Adding to the approved therapies, liso-cel (lisocabtagene maraleucel; JCAR017) has also shown promise in a phase II study, which could lead to a future FDA approval. In the phase II TRANSCEND study,3the best ORR was 80% and the best CR rate was 59% at a liso-cel dose level that is being explored for FDA submission. At 6 months, the ORR was 47% and the CR rate was 41%.
"There are differences between the dosing, the conditioning, and the manufacturing, so they are not all identical. What is interesting, is that the responses are all uniformly high," said Younes. "We cannot compare apples-to-apples because the eligibility criteria were different."
In each of these studies, cytokine release syndrome (CRS) and neurotoxicity (NT), rates varied, although different grading systems were used in each trial. In some cases, the differences in adverse events can be used to tailor therapy. Additionally, payment concerns and manufacturing time could also play a role in deciding which therapy to use, the panelists agreed.

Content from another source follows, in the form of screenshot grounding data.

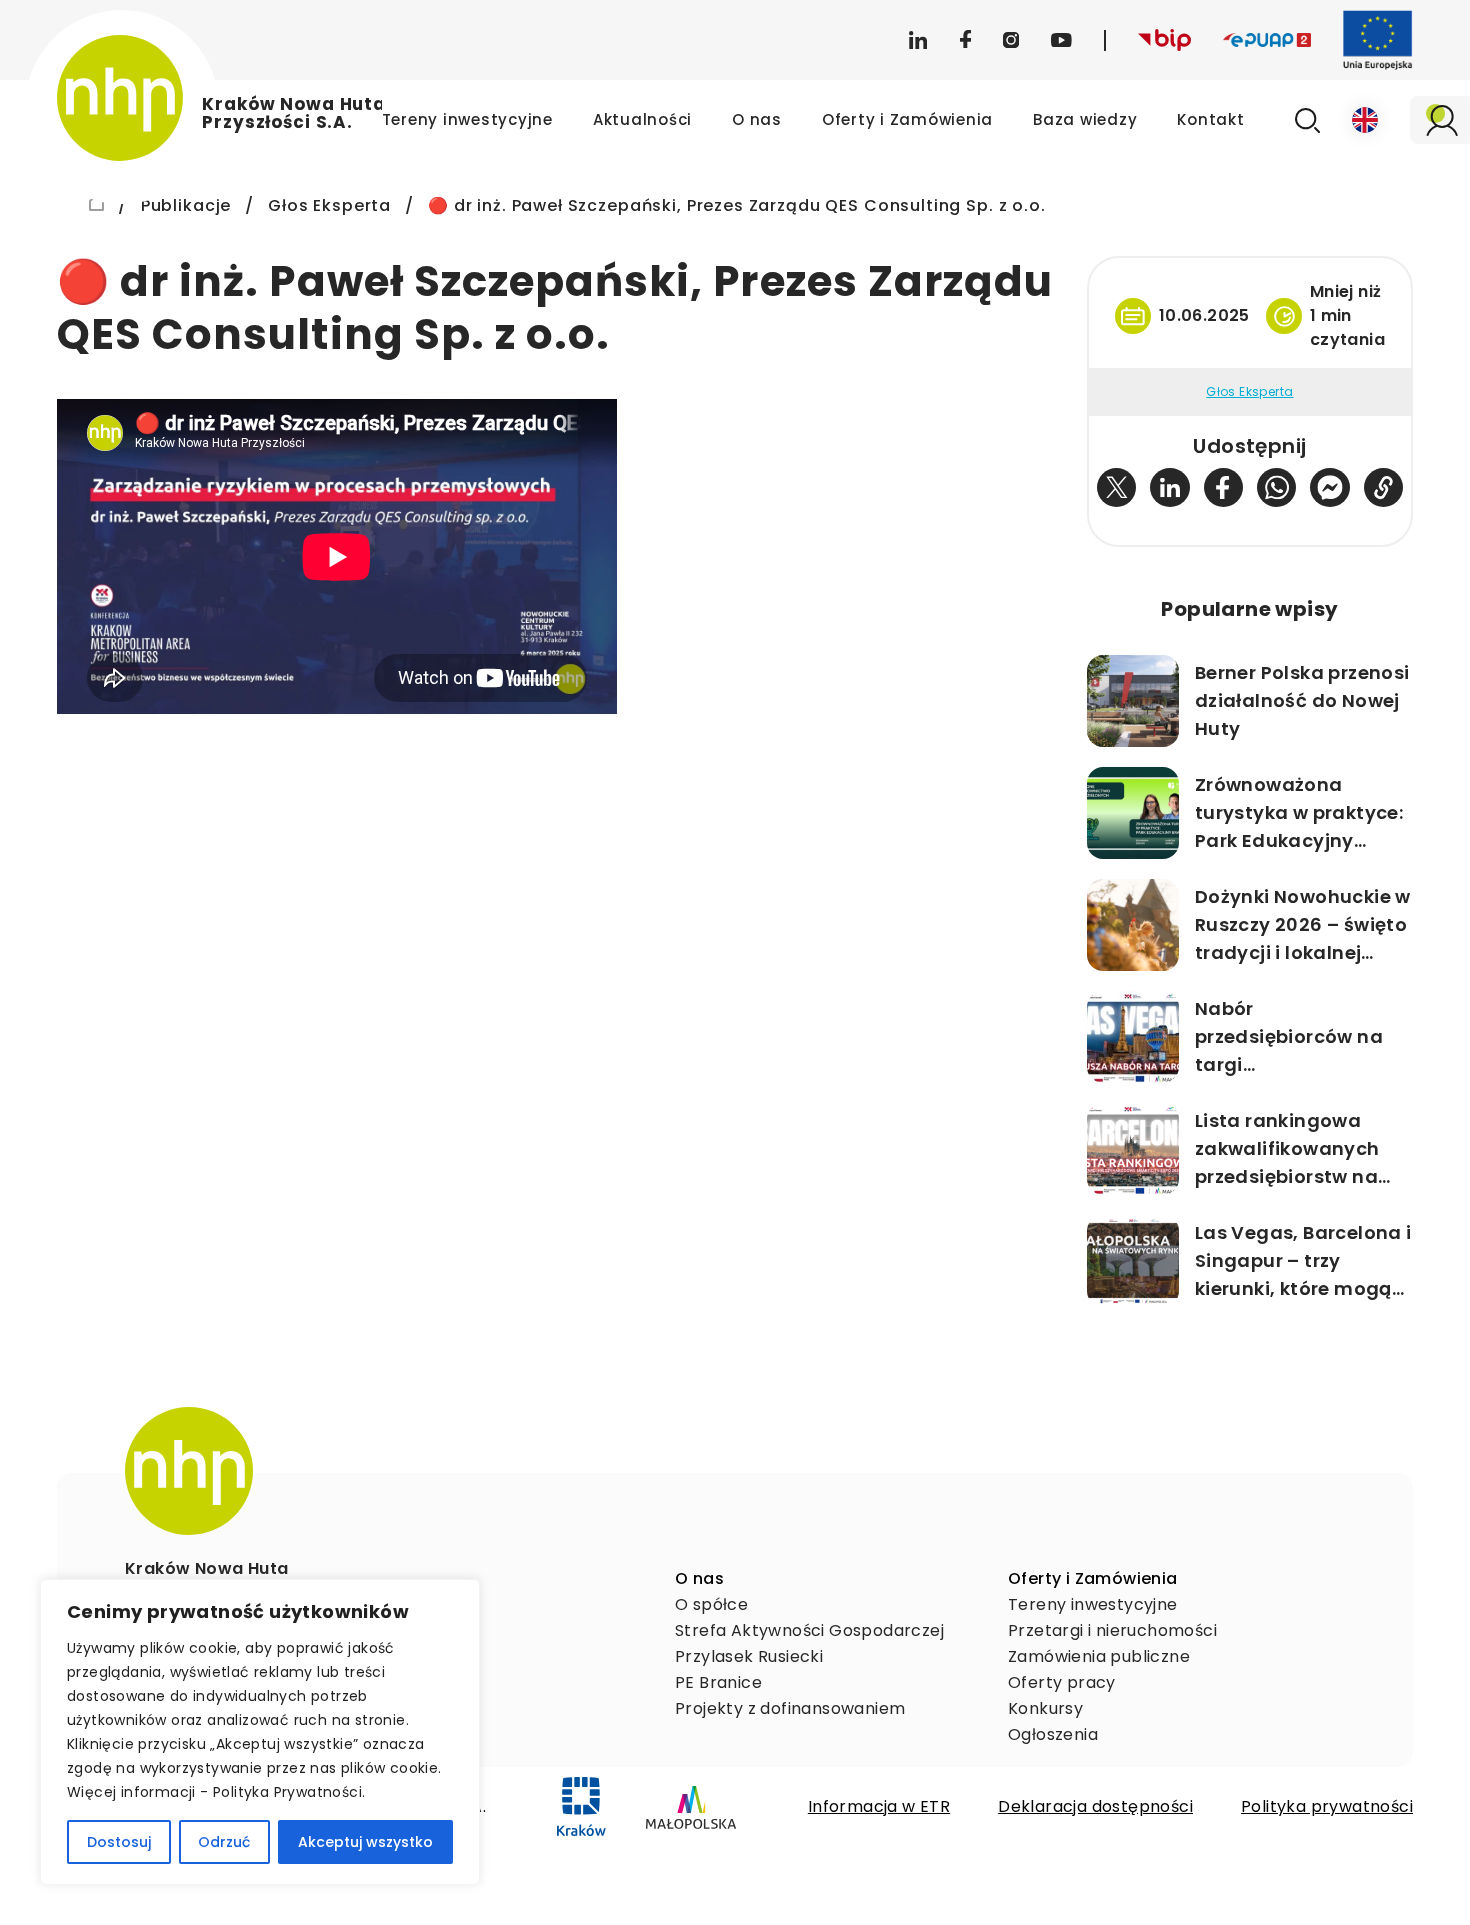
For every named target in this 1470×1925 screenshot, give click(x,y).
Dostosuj (119, 1842)
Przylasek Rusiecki (749, 1656)
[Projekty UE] (1378, 40)
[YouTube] (1061, 40)
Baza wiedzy (1085, 119)
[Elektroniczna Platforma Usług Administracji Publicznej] (1267, 40)
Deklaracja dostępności (1095, 1806)
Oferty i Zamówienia (907, 119)
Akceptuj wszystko (365, 1842)
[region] (260, 1732)
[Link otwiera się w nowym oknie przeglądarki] (581, 1807)
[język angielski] (1365, 120)
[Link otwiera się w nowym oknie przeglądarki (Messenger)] (1329, 487)
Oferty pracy (1062, 1682)
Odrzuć (224, 1842)
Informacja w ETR (879, 1806)
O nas (757, 119)
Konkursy (1045, 1708)
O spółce (711, 1604)
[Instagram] (1011, 40)
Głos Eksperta (1249, 392)
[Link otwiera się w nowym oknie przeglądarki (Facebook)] (1223, 487)
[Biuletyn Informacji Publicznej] (1164, 40)
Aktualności (642, 119)
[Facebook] (965, 40)
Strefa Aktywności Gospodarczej (809, 1630)
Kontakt (1210, 119)
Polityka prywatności (1327, 1806)
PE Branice (718, 1682)
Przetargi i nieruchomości (1112, 1630)
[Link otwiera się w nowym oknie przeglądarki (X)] (1116, 487)
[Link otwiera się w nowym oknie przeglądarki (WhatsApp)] (1276, 487)
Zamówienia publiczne (1099, 1656)
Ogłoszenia (1053, 1734)
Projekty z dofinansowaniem (790, 1708)
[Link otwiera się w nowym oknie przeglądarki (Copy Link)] (1383, 487)
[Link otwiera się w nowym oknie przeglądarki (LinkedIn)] (1169, 487)
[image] (189, 1471)
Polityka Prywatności (287, 1792)
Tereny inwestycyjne (467, 119)
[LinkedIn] (918, 40)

For axi-cel, grade ≥3 CRS occurred in 13% of patients and grade ≥3 NT was seen in 31% of patients. For those treated with tisagenlecleucel, the rates of grade ≥3 CRS and NT were 22% and 12%. For liso-cel, grade ≥3 CRS was experienced by just 1% of patients and 13% had grade ≥3 NT. Across all studies, steroids and IL-6 inhibitors were effectively used to manage these adverse events.

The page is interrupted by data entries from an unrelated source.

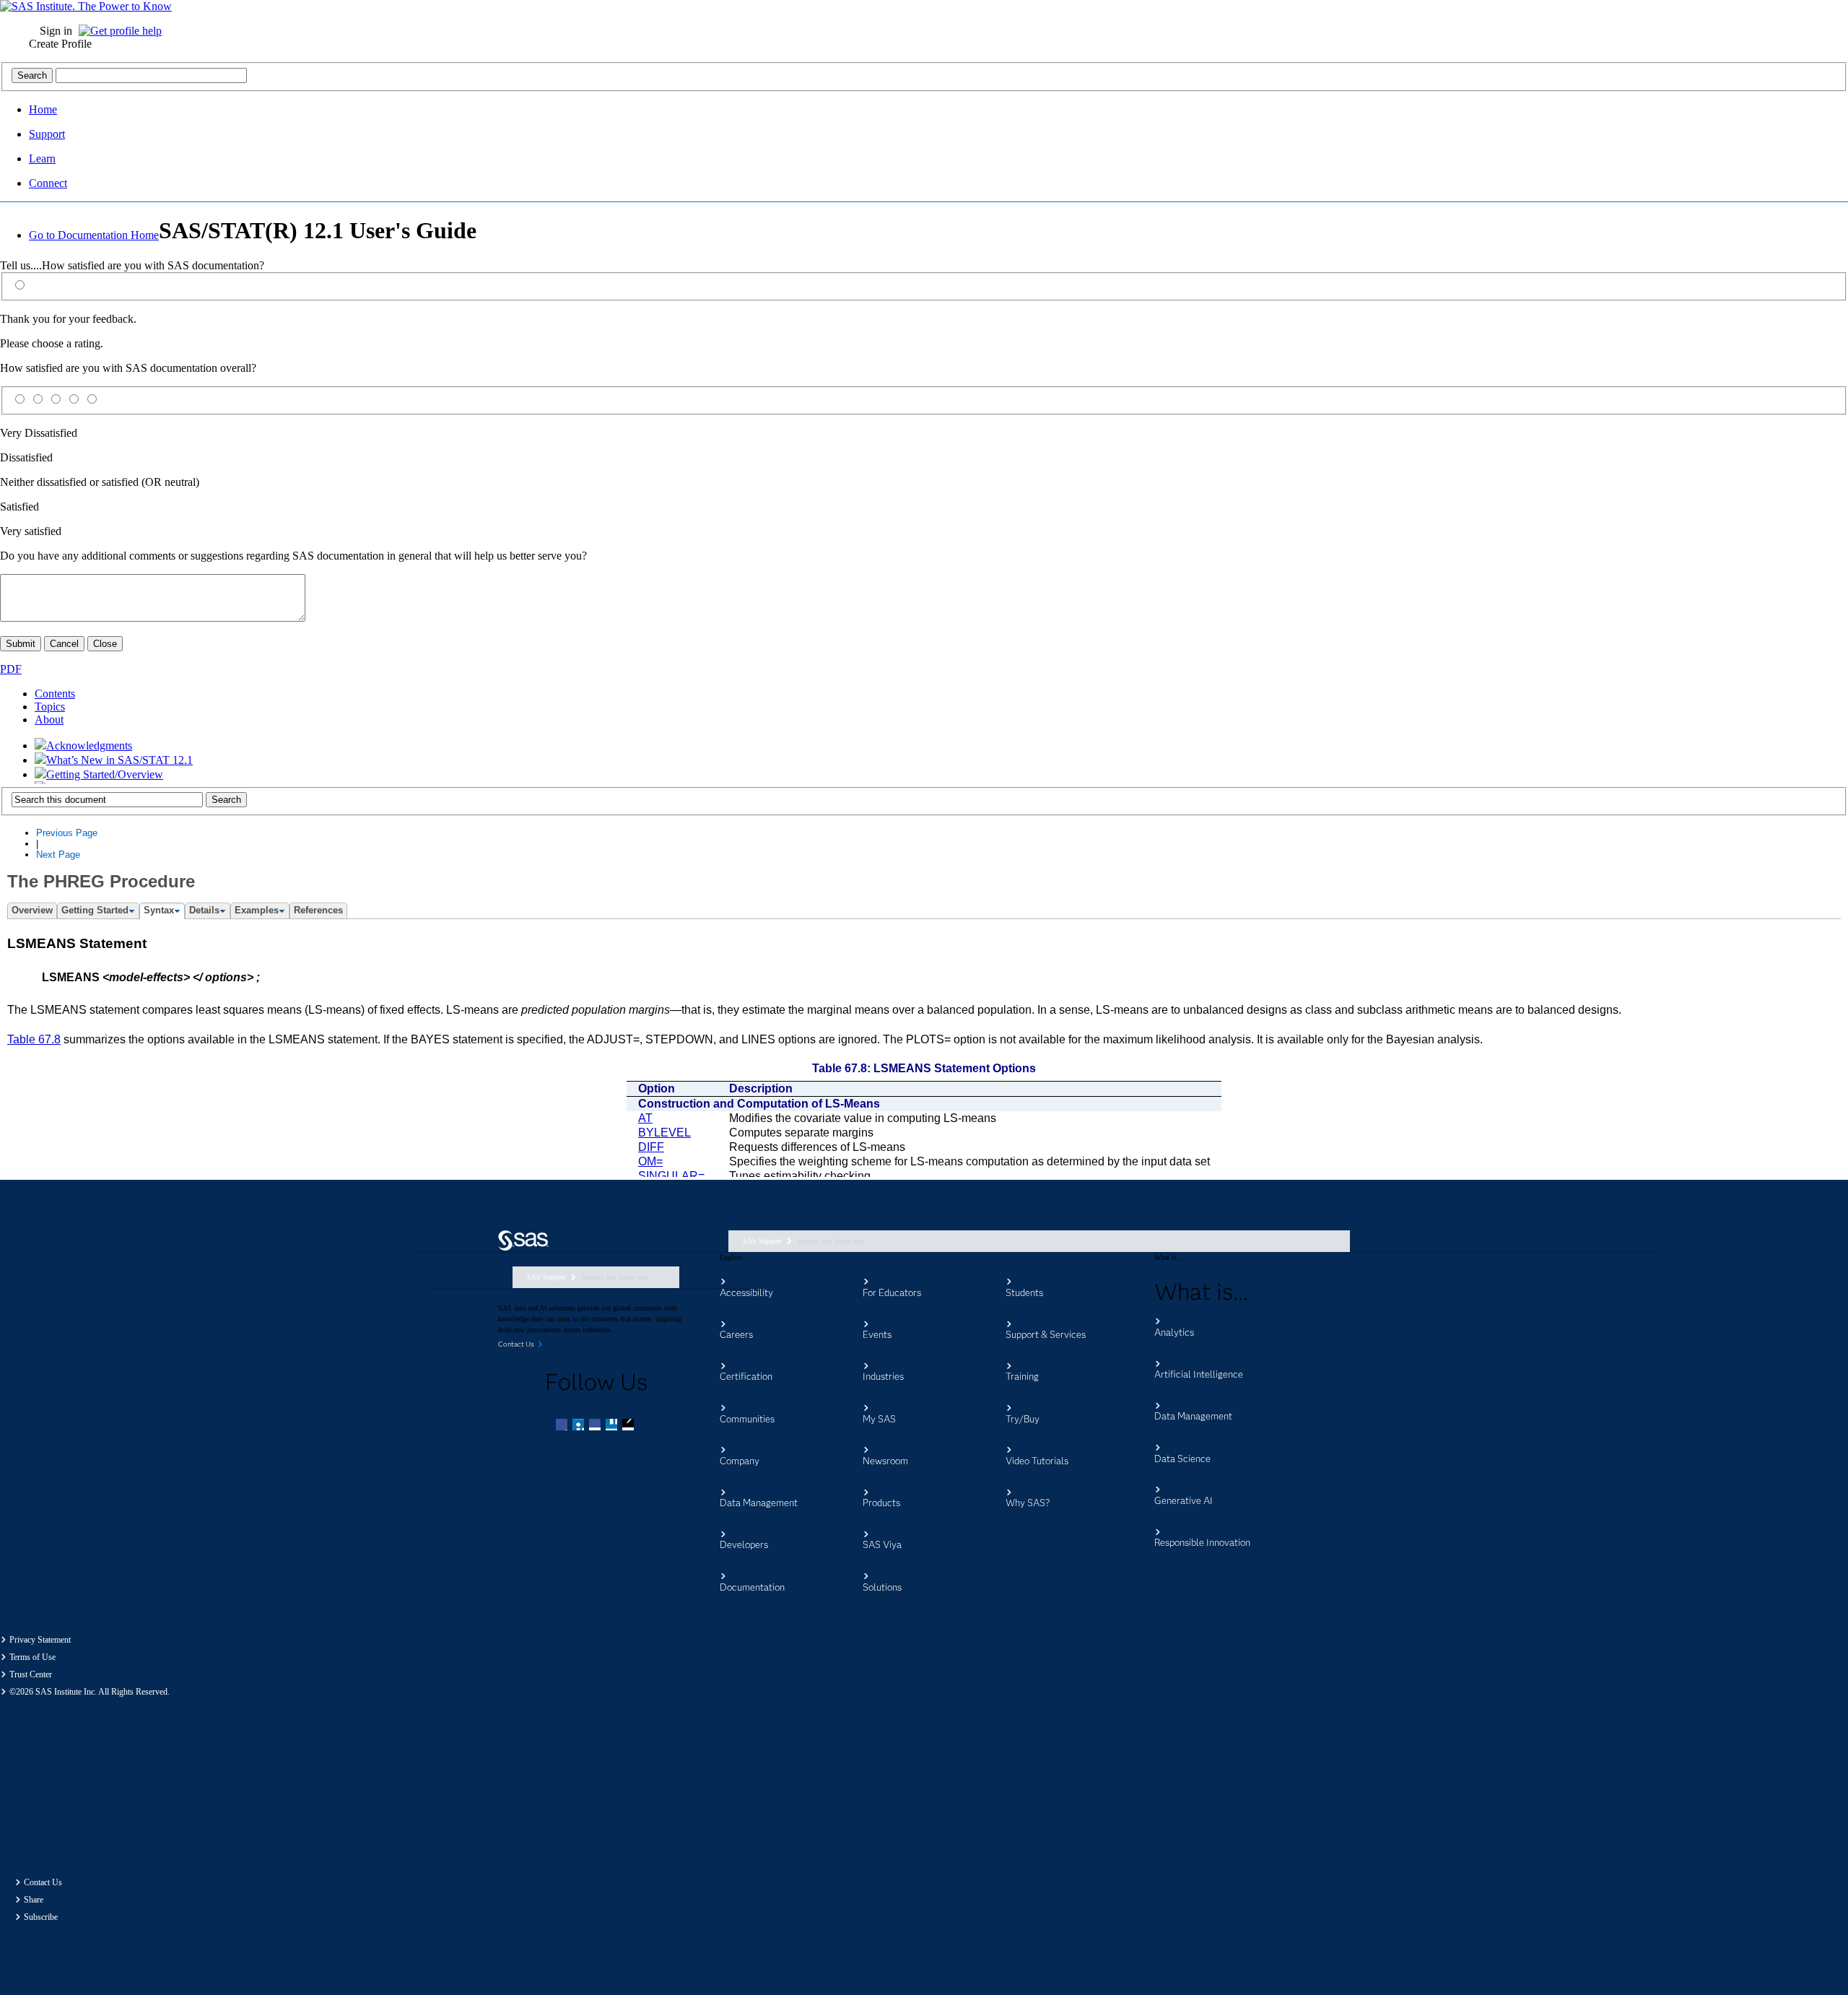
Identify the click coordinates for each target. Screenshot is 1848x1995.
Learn (42, 158)
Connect (48, 183)
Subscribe (41, 1917)
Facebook (563, 1426)
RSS (629, 1426)
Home (43, 109)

"It is very difficult to compare, because of the differences in patients," said panelist Andre Goy, MD, chairman and director of John Theurer Cancer Center (JTCC) at Hackensack University Medical Center in New Jersey. "If you look at toxicity profiles, there's more earlier toxicity with axi-cel than the other CAR T cells. Early toxicity is also an issue for reimbursement, especially for Medicare."
At this point, CMS has decided to pay a set rate for CAR T-cell infusion, which does not cover the total costs involved in the procedure. CAR T cell infusions require hospitalization and other associated costs, which often bring the grand total for these therapies close to $1 million. Many are looking toward outpatient administration of the CAR T-cell therapies, to help with these cost concerns, the panelists noted. This approach has been successful with the 4-1BB costimulatory-based therapies, the panelists noted.

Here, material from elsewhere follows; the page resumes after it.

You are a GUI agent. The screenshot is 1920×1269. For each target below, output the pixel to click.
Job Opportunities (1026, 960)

"We have been trying to go in the outpatient setting, trying to use tisagenlecleucel in this context, because there seems to be less [cytokine release syndrome] in the first 72 hours with this agent," said Goy. "We've done half of patients in this setting, and this seems good for this transition phase."
Now that these agents are approved, the next steps will be to uncover mechanisms of resistance, namely loss of CD19 expression and PD-1/PD-L1 expression. There are several strategies being explored to overcome these mechanisms while improving responses, including CARs with multiple targets, combinations, and earlier lines of therapy.
"CAR T cells are making a big dent in this space but they're not curing everyone, so we need to do more work to find additional treatment strategies for these patients," concluded Younes.